Не обольщай поворотами к лету.

Я родился в холодной стране.

Мало чести – оставь мне хоть эту.

Только трус не любил никогда

Этой пасмурной, брезжущей хмури,

Голых веток и голого льда,

Голой правды о собственной шкуре.

Я сбегу в этот холод. Зане

От соблазнов, грозящих устоям,

Мы укроемся в русской зиме:

Здесь мы стоим того, чего стоим.

Вот пространство, где всякий живой,

Словно в пику пустому простору,

Обрастает тройной кожурой,

Обращается в малую спору.

Ненавижу осеннюю дрожь

На границе надежды и стужи:

Не буди меня больше. Не трожь.

Сделай так, чтобы не было хуже.

Там, где вой на дворе в январе,

Лед по улицам, шапки по крышам,

Там мы выживем, в тесной норе,

И тепла себе сами надышим.

Как берлогу, поземку, пургу

Не любить нашей северной музе?

Дети любят играть на снегу,

Ибо детство со смертью в союзе.

Здравствуй, Родина! В дали
Страница 7 из 11

твоей

Лучше сгинуть как можно бесследней.

Приюти меня здесь. Обогрей

Стужей гибельной, правдой последней.

Ненавистник когдатошний твой,

Сын отверженный, враг благодарный, —

Только этому верю: родной

Тьме египетской, ночи полярной.

«Снова таянье, маянье, шорох…»

Снова таянье, маянье, шорох,

Лень и слабость начала весны:

Словно право в пустых разговорах

Нечувствительно день провести.

Хладноблещущий мрамор имперский,

Оплывая, линяя, гния,

Превратится в тупой, богомерзкий,

Но живительный пир бытия.

На свинцовые эти белила,

На холодные эти меха

Поднимается равная сила

(Для которой я тоже блоха).

В этом есть сладострастие мести —

Наблюдать за исходами драк,

И подпрыгивать с визгом на месте,

И подзуживать: так его, так!

На Фонтанке, на Волге и Каме,

Где чернеют в снегу полыньи,

Воздается чужими руками

За промерзшие кости мои.

Право, нам ли не ведать, какая

Разольется вселенская грязь,

Как зачавкает дерн, размокая,

Снежно-талою влагой давясь?

Это пир пауков многоногих,

Бенефис комаров и червей.

Справедливость – словцо для убогих.

Равновесие – это верней.

Это оттепель, ростепель, сводня,

Сор и хлам на речной быстрине,

Это страшная сила Господня,

Что на нашей пока стороне.

«Он так ее мучит, как будто растит жену…»

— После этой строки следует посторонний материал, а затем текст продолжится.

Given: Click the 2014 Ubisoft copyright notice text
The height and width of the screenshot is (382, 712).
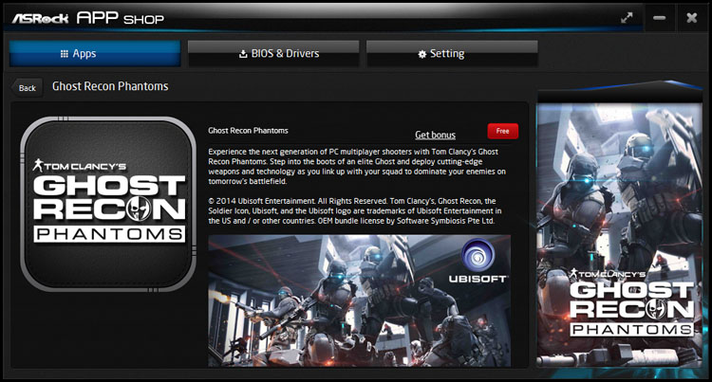Looking at the screenshot, I should (x=357, y=210).
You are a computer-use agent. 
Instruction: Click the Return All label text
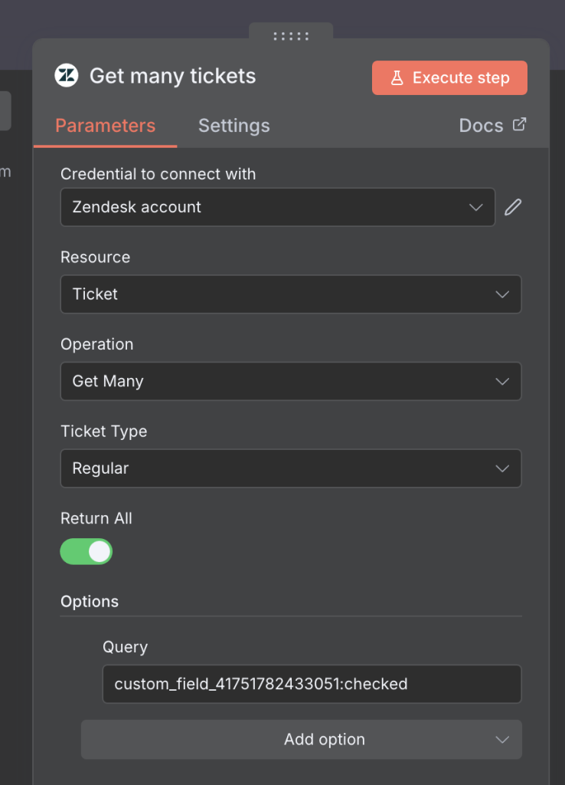pyautogui.click(x=96, y=518)
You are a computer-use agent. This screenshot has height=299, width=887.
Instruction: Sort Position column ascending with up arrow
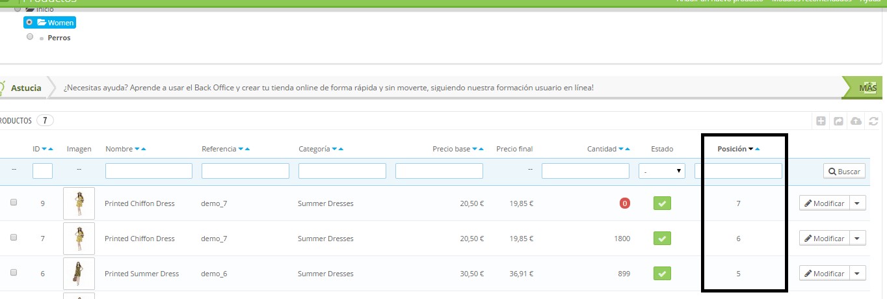point(758,150)
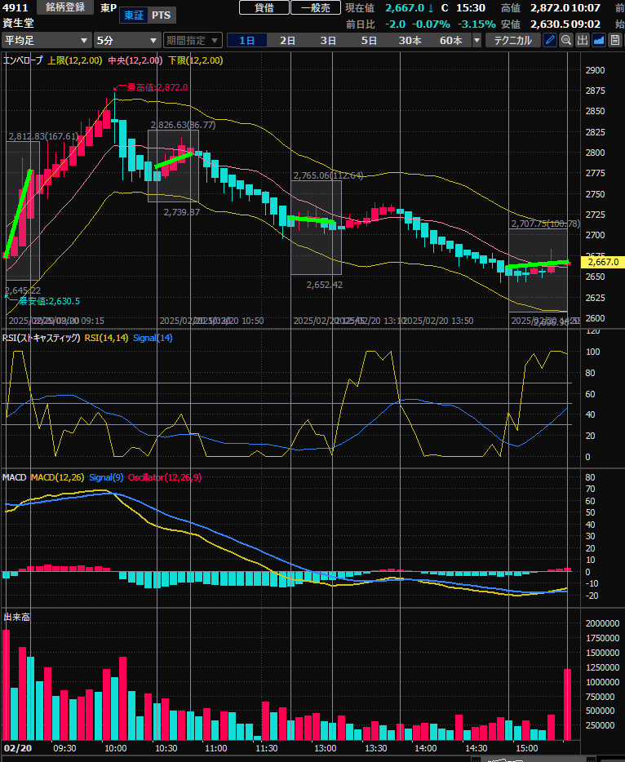Viewport: 625px width, 762px height.
Task: Select the 2日 range tab
Action: point(287,40)
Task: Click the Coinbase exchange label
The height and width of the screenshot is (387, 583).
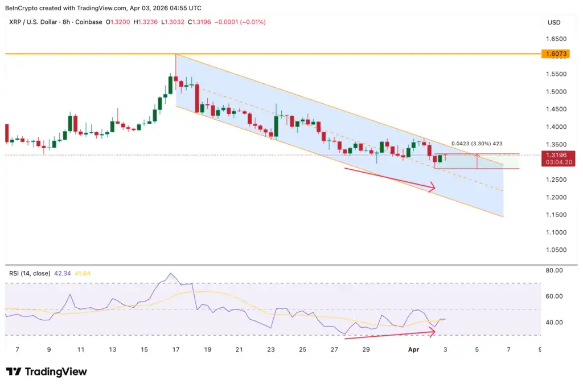Action: (x=89, y=22)
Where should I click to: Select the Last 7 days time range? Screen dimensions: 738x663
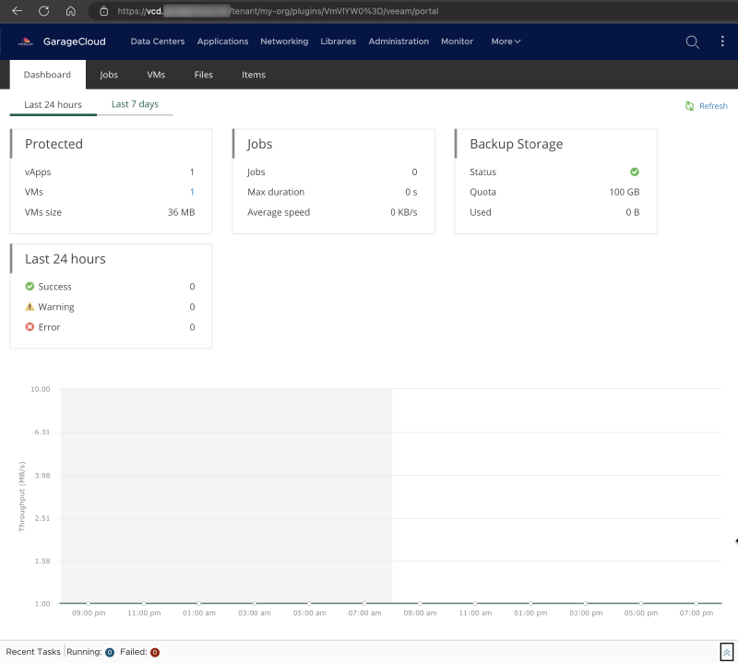point(135,104)
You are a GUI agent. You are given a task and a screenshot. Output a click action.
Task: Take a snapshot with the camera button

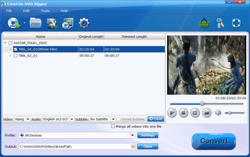click(195, 113)
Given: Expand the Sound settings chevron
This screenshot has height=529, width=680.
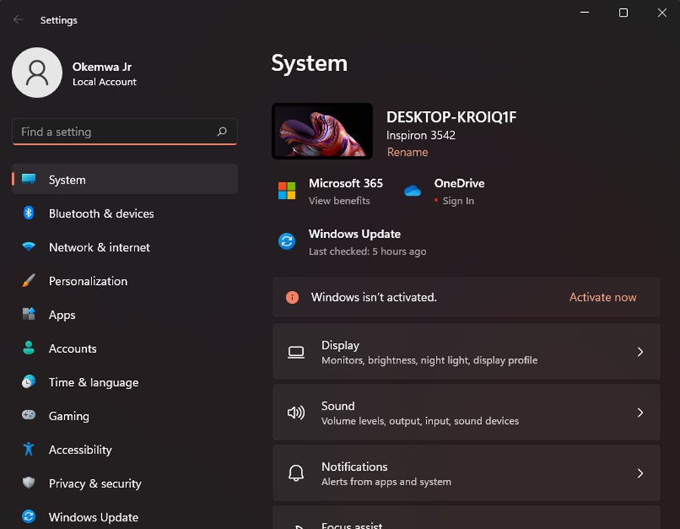Looking at the screenshot, I should click(x=640, y=412).
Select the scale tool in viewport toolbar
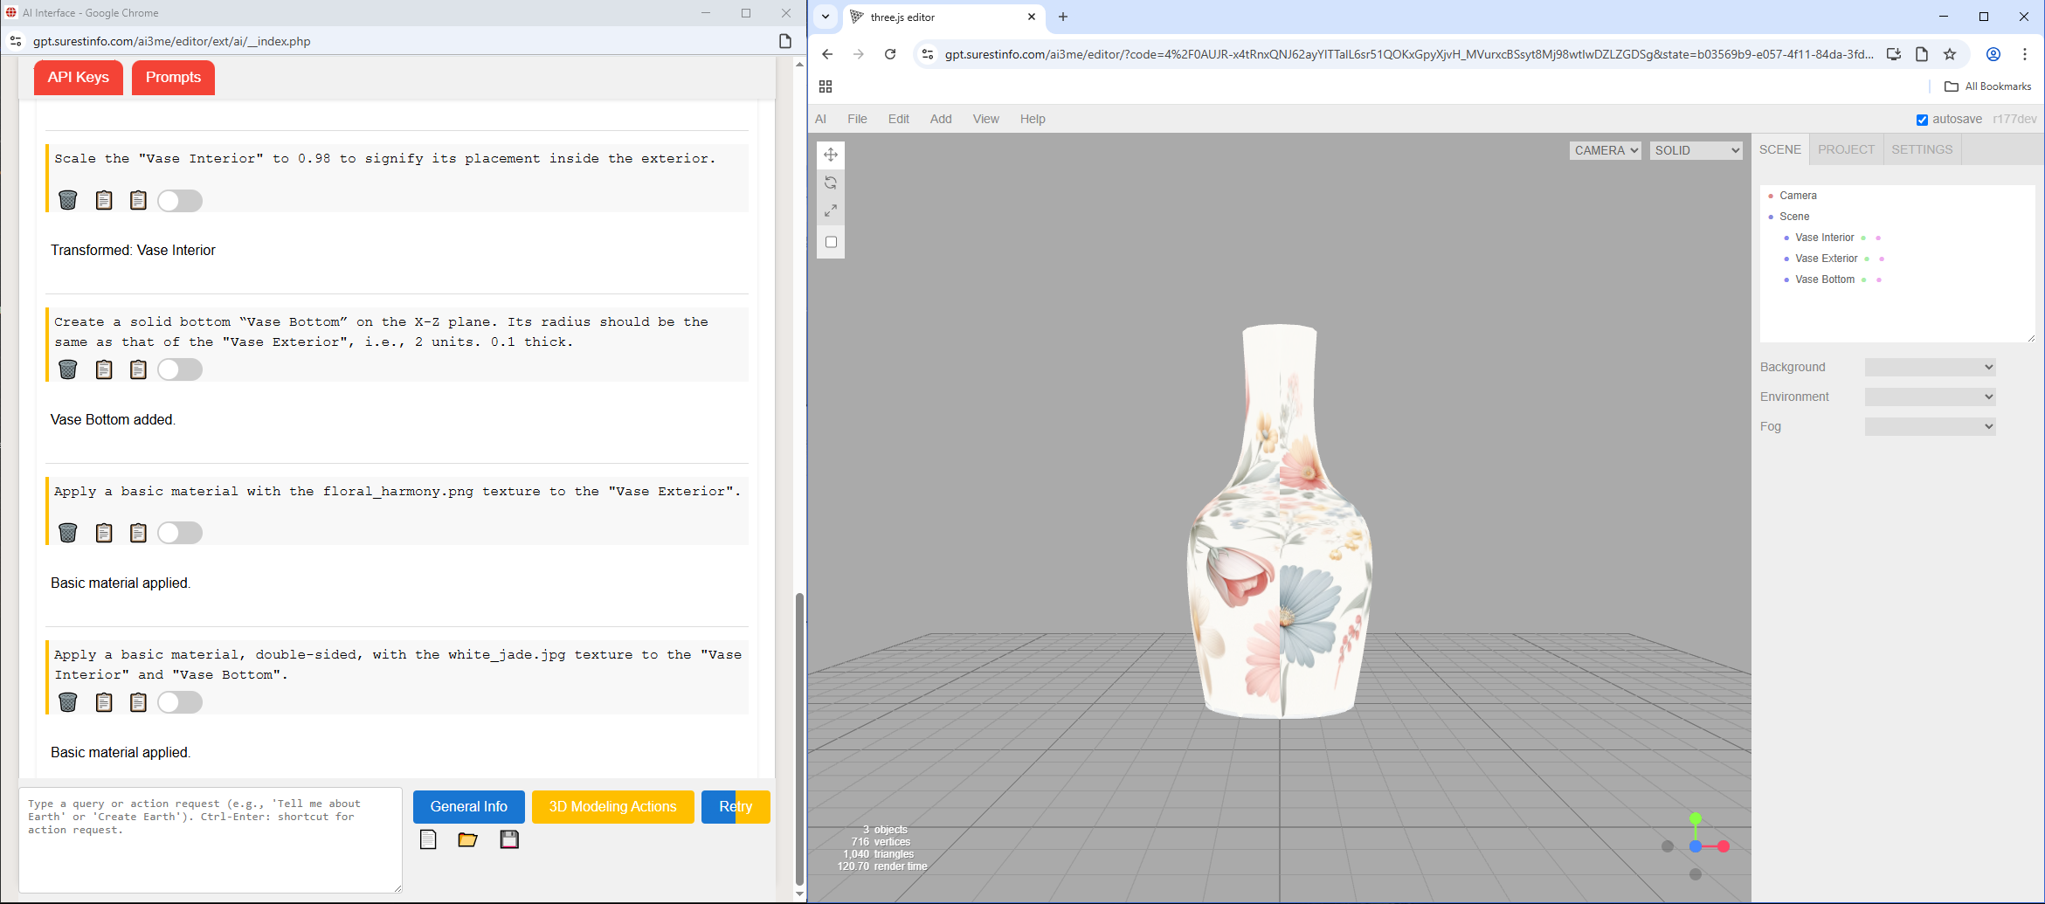Image resolution: width=2045 pixels, height=904 pixels. (x=831, y=211)
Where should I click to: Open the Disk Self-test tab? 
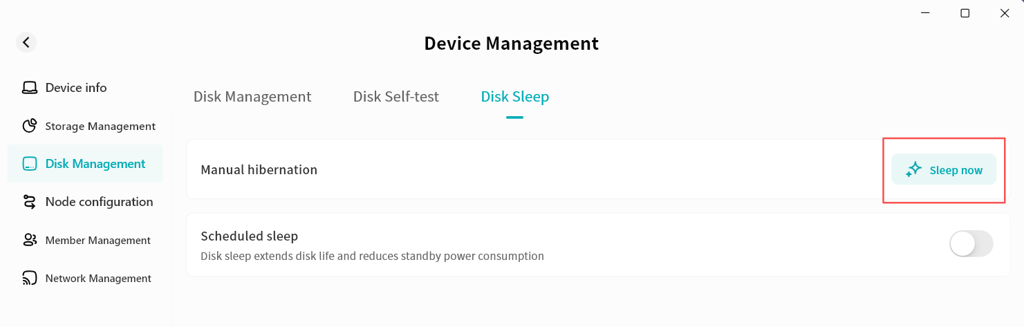[x=396, y=97]
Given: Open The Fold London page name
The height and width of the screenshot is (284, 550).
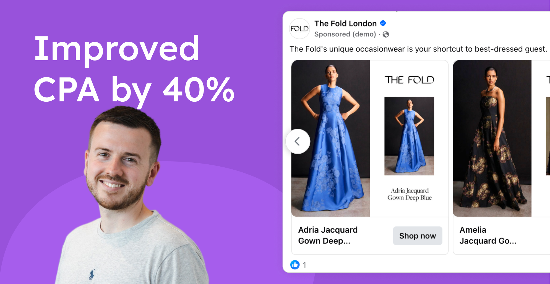Looking at the screenshot, I should pos(345,23).
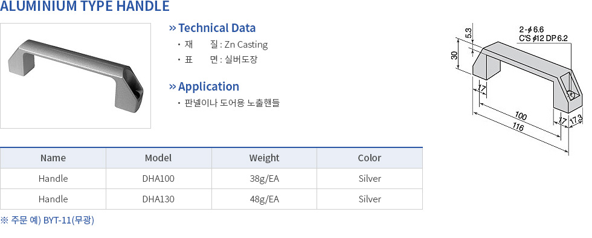
Task: Select the DHA130 model cell
Action: [158, 199]
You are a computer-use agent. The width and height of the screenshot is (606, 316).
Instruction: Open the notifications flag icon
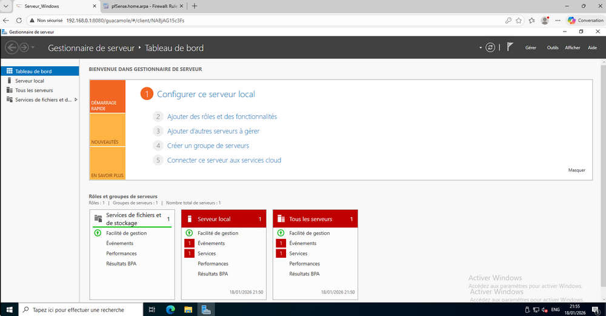tap(510, 47)
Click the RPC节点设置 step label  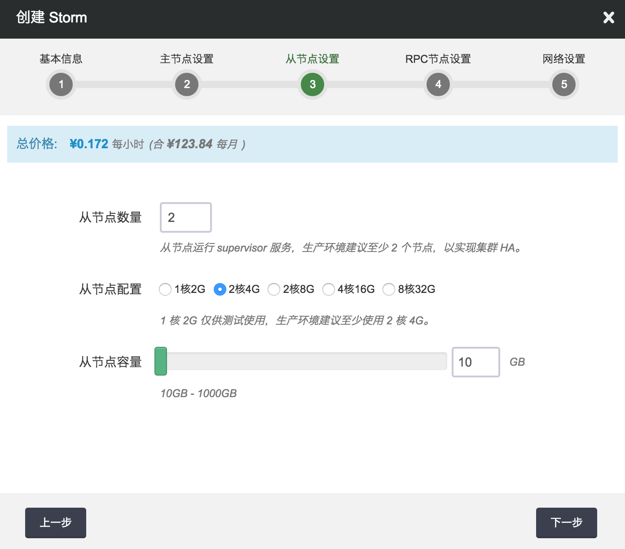pos(438,59)
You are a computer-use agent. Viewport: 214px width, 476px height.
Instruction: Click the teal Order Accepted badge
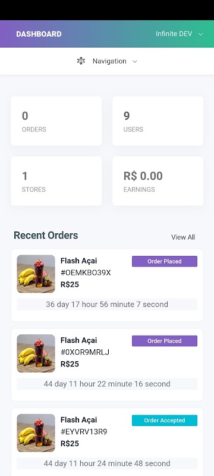(165, 421)
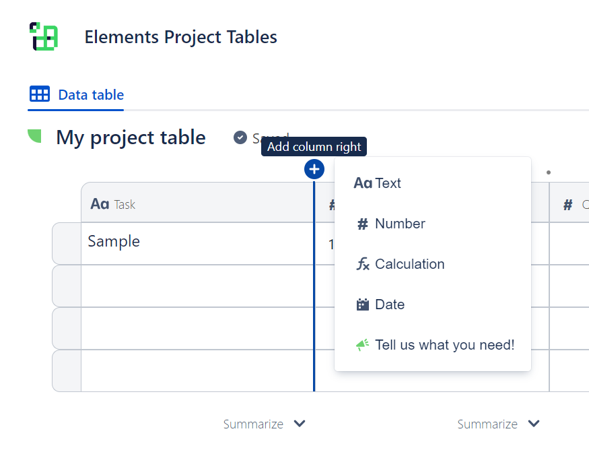Click the My project table title
The height and width of the screenshot is (450, 589).
tap(131, 137)
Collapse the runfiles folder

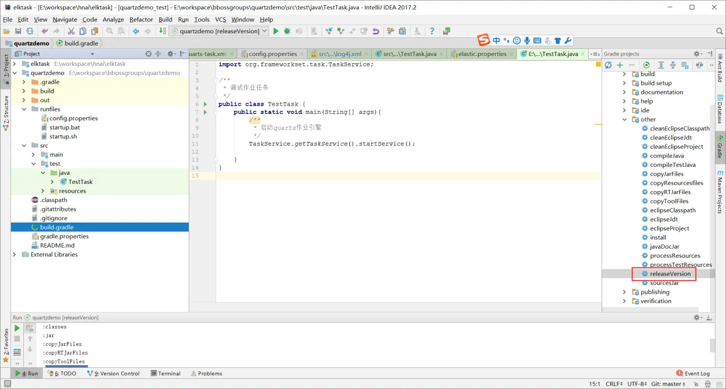[24, 109]
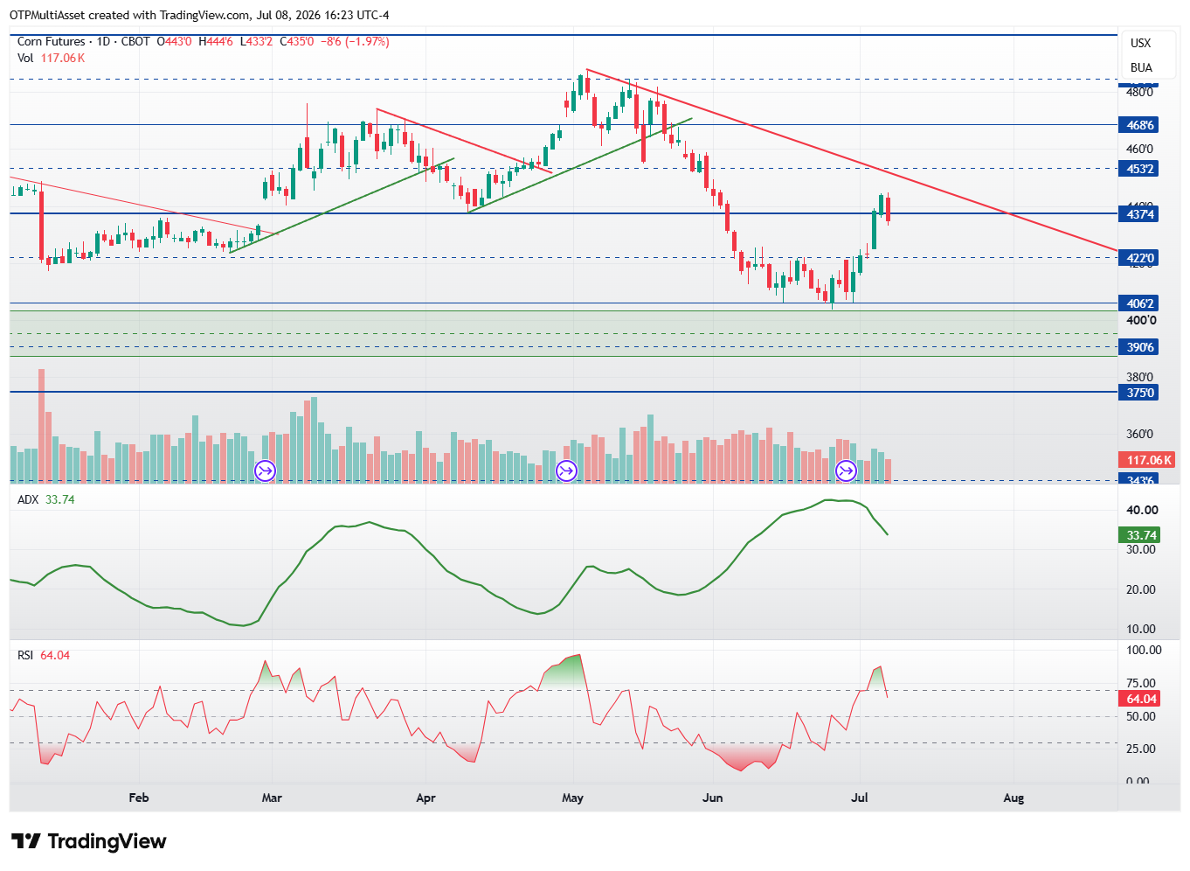Click the BUA unit label

[x=1141, y=67]
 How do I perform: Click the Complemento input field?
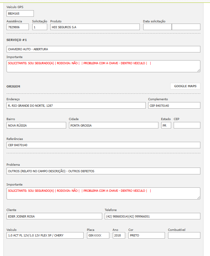pos(174,106)
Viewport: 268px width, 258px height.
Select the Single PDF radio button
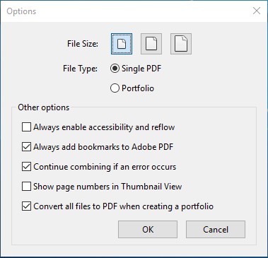click(x=115, y=69)
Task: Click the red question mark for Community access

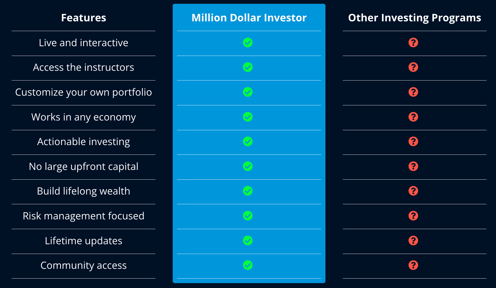Action: pos(413,265)
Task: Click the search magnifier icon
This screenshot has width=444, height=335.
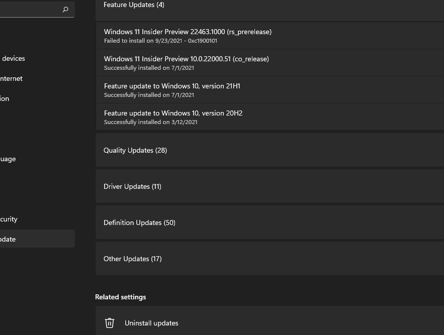Action: click(65, 9)
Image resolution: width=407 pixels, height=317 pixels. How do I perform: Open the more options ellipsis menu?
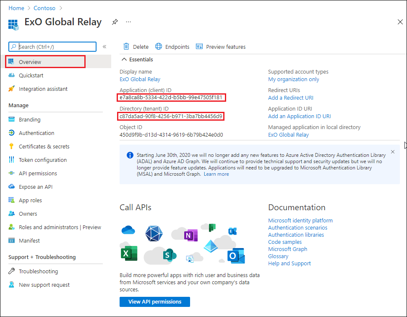point(128,22)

Он так ее мучит, как будто растит жену.

Он ладит ее под себя: под свои пороки,

Привычки, страхи, веснушчатость, рыжину.

Муштрует, мытарит, холит, дает уроки.

И вот она приручается – тем верней,

Что мы не можем спокойно смотреть и ропщем;

Она же видит во всем заботу о ней.

Точнее, об их грядущем – понятно, общем.

Он так ее мучит, жучит, костит, честит,

Он так ее мучит – прицельно, умно, пристрастно, —

Он так ее мучит, как будто жену растит.

Но он не из тех, кто женится: это ясно.

Выходит, все это даром: «Анкор, анкор,

Ко мне, ко мне!» – переливчатый вопль тарзаний,

Скандалы, слезы, истерики, весь декор,

Приходы, уходы и прочий мильон терзаний.

Так учат кутить обреченных на нищету.

Так учат наследного принца сидеть на троне —

И знают, что завтра трон разнесут в щепу,

Сперва разобравшись с особами царской крови.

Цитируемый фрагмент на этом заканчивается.